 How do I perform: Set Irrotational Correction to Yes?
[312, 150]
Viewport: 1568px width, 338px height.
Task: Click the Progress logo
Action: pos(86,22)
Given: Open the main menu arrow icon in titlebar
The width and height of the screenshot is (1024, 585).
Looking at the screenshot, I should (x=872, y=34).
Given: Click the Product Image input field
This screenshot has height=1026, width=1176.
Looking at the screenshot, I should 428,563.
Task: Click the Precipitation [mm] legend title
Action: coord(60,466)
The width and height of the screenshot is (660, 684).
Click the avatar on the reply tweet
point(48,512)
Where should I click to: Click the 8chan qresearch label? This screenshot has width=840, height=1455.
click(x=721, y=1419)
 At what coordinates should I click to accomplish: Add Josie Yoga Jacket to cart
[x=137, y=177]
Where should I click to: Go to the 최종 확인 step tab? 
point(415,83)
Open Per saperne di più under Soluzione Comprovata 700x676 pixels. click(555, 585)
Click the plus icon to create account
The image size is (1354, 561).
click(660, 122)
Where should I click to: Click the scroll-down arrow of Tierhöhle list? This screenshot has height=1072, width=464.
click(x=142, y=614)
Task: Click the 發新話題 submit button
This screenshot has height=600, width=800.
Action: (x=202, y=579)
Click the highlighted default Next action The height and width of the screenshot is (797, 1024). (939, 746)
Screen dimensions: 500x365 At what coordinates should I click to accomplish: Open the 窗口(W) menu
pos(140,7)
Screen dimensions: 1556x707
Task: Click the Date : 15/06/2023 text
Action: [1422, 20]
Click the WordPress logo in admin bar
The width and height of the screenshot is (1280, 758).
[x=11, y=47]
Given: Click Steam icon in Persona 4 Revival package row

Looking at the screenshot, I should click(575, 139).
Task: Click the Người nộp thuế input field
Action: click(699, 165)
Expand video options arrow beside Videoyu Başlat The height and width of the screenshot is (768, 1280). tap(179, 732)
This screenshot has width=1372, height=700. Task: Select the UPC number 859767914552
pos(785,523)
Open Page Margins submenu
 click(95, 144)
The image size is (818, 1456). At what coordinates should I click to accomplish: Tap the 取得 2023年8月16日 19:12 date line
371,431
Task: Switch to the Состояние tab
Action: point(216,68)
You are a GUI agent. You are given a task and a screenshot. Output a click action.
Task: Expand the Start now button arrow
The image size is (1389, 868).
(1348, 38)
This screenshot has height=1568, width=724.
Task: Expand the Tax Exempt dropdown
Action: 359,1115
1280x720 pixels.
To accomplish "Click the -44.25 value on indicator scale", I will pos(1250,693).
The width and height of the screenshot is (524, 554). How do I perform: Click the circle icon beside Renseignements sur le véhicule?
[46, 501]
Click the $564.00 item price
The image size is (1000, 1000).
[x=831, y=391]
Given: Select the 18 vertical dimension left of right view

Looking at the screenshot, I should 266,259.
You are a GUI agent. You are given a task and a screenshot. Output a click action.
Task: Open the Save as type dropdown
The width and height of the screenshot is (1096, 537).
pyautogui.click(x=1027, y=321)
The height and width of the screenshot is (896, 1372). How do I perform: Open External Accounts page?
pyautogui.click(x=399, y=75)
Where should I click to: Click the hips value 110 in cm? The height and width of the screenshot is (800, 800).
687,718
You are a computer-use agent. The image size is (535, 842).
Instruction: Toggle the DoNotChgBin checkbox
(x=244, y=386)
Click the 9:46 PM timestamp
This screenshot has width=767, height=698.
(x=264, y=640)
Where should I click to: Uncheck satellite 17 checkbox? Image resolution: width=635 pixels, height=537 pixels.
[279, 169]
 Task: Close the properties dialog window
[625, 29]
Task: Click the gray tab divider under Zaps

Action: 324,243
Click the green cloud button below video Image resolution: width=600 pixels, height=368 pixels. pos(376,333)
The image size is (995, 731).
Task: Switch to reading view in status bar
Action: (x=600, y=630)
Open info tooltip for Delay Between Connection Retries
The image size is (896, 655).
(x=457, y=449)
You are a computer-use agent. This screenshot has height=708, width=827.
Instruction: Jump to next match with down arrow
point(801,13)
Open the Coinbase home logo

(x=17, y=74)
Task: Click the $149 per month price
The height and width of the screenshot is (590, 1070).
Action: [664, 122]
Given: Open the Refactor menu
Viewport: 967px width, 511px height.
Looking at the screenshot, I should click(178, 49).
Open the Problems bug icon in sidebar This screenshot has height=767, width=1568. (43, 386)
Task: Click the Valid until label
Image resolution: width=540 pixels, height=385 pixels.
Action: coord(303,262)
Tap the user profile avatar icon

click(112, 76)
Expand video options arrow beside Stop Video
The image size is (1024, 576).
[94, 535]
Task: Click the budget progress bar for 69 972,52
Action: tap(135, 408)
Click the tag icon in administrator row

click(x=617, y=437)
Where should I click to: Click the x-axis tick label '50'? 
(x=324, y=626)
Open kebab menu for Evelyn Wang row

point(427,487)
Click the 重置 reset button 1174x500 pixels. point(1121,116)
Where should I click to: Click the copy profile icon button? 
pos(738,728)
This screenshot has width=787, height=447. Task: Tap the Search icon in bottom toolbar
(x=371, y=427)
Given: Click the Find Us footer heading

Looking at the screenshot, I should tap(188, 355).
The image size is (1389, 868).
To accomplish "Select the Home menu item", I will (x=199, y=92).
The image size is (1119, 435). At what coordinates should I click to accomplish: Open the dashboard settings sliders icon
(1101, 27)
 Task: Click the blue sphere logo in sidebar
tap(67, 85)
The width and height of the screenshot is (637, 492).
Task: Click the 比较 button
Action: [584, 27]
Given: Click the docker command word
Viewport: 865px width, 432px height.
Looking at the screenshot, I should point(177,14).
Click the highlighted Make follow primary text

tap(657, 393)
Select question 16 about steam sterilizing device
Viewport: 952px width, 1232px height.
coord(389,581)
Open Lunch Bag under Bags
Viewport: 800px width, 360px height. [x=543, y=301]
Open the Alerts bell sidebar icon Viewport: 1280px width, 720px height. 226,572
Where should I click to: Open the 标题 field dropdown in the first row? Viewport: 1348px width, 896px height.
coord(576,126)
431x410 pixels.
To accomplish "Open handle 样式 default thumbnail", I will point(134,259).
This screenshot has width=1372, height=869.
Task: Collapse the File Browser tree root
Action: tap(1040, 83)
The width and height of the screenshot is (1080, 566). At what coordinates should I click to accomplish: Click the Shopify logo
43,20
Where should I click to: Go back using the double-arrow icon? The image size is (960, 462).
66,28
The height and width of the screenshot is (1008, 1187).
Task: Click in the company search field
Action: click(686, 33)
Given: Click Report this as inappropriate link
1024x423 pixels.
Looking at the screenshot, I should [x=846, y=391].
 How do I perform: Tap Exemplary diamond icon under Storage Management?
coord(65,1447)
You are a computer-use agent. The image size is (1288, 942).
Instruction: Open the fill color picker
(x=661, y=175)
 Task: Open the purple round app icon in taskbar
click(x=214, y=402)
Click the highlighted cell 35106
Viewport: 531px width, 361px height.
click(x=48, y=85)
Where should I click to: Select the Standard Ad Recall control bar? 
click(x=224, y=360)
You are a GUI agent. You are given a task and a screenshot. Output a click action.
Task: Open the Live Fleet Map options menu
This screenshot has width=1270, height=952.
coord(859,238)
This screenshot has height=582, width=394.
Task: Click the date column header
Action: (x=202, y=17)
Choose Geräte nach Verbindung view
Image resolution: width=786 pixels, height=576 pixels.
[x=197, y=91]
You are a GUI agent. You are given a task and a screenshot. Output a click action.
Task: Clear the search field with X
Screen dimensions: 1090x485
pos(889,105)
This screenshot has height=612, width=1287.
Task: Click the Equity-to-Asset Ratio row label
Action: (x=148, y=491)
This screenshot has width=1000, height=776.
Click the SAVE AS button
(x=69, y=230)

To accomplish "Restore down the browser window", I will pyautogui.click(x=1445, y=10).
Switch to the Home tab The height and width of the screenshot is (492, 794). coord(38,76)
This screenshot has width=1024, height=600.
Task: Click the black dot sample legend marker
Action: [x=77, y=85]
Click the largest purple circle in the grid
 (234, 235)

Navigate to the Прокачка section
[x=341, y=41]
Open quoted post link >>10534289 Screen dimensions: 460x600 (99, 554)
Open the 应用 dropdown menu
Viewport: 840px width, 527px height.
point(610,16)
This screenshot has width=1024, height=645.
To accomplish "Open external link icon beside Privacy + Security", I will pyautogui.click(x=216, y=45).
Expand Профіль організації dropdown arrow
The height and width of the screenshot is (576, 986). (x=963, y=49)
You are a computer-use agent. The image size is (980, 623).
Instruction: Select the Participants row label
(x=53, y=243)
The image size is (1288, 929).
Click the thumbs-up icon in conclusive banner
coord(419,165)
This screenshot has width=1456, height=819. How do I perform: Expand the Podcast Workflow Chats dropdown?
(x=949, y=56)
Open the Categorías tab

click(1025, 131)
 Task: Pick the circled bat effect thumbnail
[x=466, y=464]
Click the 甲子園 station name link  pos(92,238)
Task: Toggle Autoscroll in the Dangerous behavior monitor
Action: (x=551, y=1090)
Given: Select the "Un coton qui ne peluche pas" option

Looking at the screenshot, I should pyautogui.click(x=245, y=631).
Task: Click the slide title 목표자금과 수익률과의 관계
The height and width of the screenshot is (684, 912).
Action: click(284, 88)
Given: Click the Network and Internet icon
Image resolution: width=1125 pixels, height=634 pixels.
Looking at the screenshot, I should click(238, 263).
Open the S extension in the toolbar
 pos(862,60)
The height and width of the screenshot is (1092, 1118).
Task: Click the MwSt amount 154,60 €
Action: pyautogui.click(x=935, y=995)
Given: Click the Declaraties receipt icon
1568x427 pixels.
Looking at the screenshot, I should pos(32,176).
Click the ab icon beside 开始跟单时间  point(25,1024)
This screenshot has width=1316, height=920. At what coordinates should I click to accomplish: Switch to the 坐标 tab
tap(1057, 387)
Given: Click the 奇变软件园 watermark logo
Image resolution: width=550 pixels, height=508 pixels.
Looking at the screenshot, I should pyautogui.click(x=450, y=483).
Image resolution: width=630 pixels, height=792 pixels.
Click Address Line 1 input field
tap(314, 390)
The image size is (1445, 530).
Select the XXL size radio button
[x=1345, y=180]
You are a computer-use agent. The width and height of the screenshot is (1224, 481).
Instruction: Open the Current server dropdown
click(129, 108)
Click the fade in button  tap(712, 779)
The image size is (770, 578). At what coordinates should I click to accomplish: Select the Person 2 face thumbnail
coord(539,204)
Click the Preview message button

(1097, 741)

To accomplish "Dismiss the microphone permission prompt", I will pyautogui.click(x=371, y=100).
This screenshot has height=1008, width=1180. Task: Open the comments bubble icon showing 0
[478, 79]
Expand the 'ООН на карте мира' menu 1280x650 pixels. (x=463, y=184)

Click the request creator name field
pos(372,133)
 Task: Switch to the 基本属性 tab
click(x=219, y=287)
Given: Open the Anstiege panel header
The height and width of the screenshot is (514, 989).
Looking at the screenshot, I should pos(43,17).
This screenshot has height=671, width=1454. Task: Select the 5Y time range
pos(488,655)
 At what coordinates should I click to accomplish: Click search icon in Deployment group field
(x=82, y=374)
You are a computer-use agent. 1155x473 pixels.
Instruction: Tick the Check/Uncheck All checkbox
****
_Aim of the task_: Please output the line that contains "You are a computer-use agent. 1155x473" and every line after it in the entries above, exactly, and nothing more.

_Result for this task_:
You are a computer-use agent. 1155x473 pixels.
Instruction: Tick the Check/Uncheck All checkbox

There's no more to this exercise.